その外生的ショックは本当に外生的ですか?

今回紹介する論文はKarpoff教授(ワシントン大学)によるJournal of Finance論文(Karpoff and Wittry, 2017)。 近年の研究の多くは疑似実験による方法が主流となっている。具体的には企業からはコントロール不可能な外生的ショックを用いることによって因果関係の推論を行うことに重きを置いている。よく用いられる手法としては法律の制定などを制度変化が他の企業の変数に与える影響を確認することである。ここで重要な前提としては法律の変化というのが企業によって 決定臆することができないという点にある。しかし多くの場合において企業が政府に対して何らかの働きかけには入るロビングを行うことが可能である。あるいは、制度変化自体はそれ以前の経済環境・経営環境から予測可能である。これらを踏まえると買収防衛策の導入という制度変更は外生的とは言えない。 そのことを踏まえ、当論文では米国での買収防衛策の効果を計測した過去の論文を、上の要素を踏まえた上で再検証した。

結果としては概ね先行研究とは異なるものであり、買収防衛策が企業価値に与える影響は確認されなかった。つまり先行研究で外生的だとされていたものは、実は内生的に決定している、あるいは別の制度変化の影響を含んでいただけであった。

同論文の中では、最近トップジャーナルに掲載されていた論文を丁寧に再検証しており、その過程で、データのエラーが複数あったことが指摘されている。データセットは丁寧に作りましょう。

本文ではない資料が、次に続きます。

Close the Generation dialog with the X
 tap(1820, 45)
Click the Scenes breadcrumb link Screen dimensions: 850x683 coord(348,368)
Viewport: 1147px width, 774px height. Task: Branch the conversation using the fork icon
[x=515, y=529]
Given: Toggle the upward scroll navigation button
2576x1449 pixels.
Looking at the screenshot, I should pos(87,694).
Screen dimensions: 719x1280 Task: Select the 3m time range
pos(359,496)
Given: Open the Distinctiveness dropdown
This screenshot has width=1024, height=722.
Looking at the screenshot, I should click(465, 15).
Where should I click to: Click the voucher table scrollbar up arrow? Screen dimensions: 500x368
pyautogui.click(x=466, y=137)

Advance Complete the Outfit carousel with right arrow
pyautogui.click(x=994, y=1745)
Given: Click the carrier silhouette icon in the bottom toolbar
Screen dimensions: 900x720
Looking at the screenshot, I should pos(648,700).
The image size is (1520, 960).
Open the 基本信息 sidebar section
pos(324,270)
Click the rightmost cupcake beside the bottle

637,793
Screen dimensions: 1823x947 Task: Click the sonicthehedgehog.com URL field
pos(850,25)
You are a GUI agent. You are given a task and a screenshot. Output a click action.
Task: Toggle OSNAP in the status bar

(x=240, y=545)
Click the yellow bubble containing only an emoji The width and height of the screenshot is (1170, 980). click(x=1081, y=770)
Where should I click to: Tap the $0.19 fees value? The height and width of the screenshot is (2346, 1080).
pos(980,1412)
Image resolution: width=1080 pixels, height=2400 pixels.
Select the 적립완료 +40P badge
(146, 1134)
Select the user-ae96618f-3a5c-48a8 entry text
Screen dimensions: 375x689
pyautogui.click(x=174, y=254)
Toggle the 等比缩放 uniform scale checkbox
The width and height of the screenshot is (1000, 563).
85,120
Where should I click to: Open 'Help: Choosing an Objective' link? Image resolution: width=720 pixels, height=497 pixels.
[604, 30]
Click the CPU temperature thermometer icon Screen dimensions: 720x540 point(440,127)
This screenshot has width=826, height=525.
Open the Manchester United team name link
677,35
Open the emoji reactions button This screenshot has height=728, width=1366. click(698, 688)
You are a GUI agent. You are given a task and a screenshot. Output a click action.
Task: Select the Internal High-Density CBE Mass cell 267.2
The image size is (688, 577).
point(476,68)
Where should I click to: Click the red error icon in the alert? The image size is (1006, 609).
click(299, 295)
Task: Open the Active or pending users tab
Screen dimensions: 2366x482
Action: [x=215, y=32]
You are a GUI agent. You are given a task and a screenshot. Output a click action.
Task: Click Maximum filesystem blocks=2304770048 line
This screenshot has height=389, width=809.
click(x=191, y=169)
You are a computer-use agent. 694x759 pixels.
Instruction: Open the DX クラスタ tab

余談ながらKarpoffは、RFSにコーポレート・ガバナンスでよく用いられる指標(E-indexやG-index)は不正確だとする論文を掲載している。いずれもよく利用される一方で、何を図っているのかわからないなどの批判も多かったため、トップジャーナルに批判論文が掲載されたことは心強い。同時に実証分析の方法論について、先行研究で言われていることを真に受けて分析をすることの怖さも教えてくれる。

 

Karpoff, J. M. and Wittry, M. D. (2018), Institutional and Legal Context in Natural Experiments: The Case of State Antitakeover Laws. The Journal of Finance, 73: 657-714.